So richtig in Bedrängnis gerät er schließlich, wenn es schnell gehen soll. Die Lithium-Ionen-Batterie mit einer Nettokapazität von 0,55 kWh unter dem Kofferraum ist schlichtweg zu klein. Nach zwei oder drei Sprints gen 100 km/h auf der Messstrecke in Lahr ist Schluss mit vollem Schub aus zwei Motoren. Im Display erscheint die Nachricht "Begrenzte Leistung". Und so fährt der Clio dann eben auch. Ähnlich bei längeren Autobahnfahrten nahe der Höchstgeschwindigkeit von 180 km/h. Auch hier geht ihm schnell die Puste aus, er hält dann gerade mal 160 km/h. Das weiß natürlich die Motorsteuerung und verpflichtet den Vierzylinder erst mal als Stromlieferanten. Nach einer kurzen Verschnaufpause ist dann aber wieder Schubkraft da und es geht flotter und erholsam leise voran.
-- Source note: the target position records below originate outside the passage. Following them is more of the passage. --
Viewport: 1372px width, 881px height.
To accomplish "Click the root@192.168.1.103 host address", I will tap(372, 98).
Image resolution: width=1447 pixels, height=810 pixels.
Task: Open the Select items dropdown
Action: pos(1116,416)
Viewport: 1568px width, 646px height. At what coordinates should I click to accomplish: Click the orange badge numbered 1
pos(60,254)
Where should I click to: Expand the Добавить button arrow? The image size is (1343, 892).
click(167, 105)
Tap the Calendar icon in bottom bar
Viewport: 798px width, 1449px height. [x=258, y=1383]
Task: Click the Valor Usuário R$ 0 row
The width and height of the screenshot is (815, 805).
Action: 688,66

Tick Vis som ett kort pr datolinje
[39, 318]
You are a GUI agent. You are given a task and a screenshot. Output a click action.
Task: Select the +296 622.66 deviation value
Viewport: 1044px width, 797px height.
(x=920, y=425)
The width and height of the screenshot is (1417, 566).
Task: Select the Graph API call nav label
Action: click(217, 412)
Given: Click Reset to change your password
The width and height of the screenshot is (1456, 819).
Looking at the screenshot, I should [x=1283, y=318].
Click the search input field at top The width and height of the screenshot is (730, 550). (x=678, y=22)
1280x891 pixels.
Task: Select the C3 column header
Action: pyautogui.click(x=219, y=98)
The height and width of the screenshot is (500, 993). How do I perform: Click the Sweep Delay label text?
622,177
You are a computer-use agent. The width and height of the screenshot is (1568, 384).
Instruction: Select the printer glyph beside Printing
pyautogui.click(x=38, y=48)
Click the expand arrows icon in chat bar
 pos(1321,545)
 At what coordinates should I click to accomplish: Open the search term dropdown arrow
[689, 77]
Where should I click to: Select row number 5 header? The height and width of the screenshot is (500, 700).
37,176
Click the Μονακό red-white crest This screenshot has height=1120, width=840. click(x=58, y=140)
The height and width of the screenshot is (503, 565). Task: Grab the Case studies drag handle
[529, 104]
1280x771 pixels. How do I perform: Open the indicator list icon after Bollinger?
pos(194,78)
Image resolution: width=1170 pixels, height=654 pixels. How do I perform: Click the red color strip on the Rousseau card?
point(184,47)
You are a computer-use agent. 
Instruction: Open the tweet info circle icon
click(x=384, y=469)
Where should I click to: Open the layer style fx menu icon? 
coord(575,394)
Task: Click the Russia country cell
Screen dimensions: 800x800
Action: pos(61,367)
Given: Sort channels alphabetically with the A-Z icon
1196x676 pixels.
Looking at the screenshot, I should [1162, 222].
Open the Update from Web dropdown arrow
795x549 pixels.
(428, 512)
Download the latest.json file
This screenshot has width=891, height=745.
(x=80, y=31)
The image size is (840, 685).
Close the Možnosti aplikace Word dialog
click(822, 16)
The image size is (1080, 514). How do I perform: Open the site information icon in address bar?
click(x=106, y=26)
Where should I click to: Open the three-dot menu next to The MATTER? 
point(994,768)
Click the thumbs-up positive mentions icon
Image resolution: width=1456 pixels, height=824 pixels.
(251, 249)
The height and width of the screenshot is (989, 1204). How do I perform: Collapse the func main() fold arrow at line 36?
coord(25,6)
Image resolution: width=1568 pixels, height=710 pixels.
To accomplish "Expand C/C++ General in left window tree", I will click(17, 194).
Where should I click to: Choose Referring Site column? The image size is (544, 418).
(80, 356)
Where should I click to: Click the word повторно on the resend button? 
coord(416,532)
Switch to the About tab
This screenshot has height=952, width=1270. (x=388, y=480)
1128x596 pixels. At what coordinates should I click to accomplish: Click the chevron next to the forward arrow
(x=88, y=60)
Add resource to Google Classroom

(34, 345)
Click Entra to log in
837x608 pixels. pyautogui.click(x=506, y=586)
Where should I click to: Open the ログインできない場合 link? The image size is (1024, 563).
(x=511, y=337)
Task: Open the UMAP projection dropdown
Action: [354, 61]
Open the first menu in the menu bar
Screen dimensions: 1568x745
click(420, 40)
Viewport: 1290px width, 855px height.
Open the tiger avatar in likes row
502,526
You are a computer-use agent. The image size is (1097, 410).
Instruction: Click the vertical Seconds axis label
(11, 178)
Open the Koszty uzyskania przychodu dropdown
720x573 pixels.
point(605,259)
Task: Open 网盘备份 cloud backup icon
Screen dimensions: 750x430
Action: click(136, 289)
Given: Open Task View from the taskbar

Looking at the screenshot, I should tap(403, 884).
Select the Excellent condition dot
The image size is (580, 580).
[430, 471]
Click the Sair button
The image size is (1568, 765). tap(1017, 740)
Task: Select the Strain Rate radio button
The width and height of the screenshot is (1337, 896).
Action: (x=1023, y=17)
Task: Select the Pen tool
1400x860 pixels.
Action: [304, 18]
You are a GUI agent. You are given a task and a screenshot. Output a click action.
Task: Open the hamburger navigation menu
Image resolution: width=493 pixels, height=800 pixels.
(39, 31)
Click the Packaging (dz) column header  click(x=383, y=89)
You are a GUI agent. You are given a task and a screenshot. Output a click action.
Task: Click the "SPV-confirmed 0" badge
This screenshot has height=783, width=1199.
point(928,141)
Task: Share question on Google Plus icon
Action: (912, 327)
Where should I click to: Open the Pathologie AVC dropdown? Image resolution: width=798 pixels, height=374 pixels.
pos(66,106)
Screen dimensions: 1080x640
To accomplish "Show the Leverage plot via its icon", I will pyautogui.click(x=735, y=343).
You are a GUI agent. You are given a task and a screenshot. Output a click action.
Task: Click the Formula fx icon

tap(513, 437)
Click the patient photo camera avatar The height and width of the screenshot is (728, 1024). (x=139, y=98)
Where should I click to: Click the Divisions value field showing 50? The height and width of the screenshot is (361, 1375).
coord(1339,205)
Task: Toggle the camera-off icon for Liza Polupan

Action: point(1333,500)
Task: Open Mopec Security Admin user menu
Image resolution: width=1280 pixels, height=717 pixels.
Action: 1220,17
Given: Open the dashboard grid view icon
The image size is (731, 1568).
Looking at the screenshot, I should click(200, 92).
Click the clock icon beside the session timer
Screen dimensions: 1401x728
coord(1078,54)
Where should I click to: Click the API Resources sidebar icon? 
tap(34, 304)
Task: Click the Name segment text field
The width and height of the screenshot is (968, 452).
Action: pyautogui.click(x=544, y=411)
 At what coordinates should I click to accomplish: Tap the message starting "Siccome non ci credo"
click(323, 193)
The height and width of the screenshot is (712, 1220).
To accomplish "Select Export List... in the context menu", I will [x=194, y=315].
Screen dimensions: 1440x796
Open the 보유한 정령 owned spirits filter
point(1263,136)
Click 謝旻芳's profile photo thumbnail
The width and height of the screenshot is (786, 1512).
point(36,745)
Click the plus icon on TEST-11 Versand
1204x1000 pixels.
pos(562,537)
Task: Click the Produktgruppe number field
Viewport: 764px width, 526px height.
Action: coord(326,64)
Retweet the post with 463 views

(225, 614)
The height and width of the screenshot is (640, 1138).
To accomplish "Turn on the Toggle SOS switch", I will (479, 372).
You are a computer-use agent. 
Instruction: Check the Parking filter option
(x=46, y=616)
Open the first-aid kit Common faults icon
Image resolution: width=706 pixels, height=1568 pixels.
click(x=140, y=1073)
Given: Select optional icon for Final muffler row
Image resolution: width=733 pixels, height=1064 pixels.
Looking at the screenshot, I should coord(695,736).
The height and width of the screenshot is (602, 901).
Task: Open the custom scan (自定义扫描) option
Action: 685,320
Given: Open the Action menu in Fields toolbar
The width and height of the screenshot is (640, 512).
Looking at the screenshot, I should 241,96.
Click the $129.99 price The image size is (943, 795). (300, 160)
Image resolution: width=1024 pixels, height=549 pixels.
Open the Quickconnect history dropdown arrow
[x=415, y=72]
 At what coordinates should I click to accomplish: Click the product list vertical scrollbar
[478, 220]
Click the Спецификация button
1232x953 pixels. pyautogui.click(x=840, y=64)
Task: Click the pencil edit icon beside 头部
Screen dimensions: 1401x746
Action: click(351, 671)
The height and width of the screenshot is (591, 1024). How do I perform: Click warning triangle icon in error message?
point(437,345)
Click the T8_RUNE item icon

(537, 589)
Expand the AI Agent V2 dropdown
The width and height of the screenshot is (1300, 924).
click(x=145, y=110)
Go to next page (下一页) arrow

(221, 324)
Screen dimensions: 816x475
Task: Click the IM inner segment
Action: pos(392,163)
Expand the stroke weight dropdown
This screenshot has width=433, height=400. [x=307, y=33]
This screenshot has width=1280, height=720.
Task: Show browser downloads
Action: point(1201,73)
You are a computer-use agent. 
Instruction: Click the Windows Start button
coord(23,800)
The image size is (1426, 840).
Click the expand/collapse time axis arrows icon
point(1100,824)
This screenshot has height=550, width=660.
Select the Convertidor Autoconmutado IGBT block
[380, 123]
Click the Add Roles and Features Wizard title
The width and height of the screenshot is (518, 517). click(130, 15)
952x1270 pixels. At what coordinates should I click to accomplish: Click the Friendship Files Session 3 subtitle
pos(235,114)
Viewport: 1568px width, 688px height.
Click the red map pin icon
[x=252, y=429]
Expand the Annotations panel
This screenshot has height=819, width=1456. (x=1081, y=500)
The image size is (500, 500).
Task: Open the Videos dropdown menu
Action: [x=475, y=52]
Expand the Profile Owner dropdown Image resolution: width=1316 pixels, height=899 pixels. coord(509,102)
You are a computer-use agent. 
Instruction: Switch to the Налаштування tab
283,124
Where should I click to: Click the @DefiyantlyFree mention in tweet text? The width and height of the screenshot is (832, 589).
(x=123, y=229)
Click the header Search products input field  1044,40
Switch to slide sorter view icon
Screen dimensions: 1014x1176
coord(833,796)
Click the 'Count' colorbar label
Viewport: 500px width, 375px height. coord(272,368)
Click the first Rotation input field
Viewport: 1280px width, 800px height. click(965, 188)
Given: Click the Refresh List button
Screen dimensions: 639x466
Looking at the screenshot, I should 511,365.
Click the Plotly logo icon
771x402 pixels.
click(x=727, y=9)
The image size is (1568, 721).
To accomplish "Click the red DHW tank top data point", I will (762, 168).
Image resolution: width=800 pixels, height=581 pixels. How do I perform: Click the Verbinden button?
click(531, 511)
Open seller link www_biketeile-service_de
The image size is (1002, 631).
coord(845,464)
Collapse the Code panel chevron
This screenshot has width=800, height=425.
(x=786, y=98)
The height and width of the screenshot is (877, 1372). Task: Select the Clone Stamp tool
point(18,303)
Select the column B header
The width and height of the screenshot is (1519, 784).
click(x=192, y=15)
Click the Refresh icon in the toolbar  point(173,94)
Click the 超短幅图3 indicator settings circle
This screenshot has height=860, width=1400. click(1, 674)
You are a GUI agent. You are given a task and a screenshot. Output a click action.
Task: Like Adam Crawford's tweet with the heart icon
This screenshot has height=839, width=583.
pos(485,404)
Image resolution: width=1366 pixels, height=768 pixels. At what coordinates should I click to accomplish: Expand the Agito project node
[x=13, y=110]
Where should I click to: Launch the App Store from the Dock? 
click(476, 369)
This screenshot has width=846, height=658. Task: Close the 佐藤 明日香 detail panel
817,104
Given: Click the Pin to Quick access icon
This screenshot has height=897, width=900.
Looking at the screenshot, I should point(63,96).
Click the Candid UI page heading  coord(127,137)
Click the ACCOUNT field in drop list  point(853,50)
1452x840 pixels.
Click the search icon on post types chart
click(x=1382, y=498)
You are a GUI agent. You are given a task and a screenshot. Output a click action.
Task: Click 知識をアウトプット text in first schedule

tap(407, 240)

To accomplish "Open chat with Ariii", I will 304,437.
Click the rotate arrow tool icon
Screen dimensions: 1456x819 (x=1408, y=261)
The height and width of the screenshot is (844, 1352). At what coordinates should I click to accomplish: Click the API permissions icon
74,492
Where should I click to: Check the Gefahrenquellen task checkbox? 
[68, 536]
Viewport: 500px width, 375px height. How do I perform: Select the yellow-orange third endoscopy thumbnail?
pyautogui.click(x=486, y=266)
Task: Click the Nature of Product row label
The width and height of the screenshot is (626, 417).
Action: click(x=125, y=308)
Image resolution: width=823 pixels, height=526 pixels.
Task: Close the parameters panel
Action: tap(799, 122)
Sicher, so ein Vollhybrid-Kleinwagen ist nicht für schnelle und lange Autobahn-Etappen gedacht. Andererseits: Mit dem kürzlich ausgemusterten Vierzylinder-Turbobenziner TCe 130 EDC mit Doppelkupplungsgetriebe (240 Nm Drehmoment, 130 PS) gelang auch das. Und der steht für rund 21.000 Euro sicher noch bei einigen Händlern auf dem Hof.

Alles so weit schön und gut

Ansonsten ist der Clio, seit 2019 im Handel, ein wohlbekannter und gut gemachter Kleinwagen, der in einigen Vergleichstests schon auf den vorderen Plätzen parkte. Warum? Der Renault hat nicht nur Charisma, sondern vor allem auch was drauf: Er federt und dämpft manierlich, ist leicht zu dirigieren, und bis auf den nun zu kleinen Kofferraum (254 Liter) passt auch das Platzangebot. Sehenswert ist zudem die hohe Materialqualität im Cockpit, die wir in einem Opel Corsa oder Kia Rio vermissen.

Im Verbund mit dem kultivierten Antrieb ist dieser Clio damit ein überaus komfortabler und entspannter Kleinwagen – zum hohen Preis.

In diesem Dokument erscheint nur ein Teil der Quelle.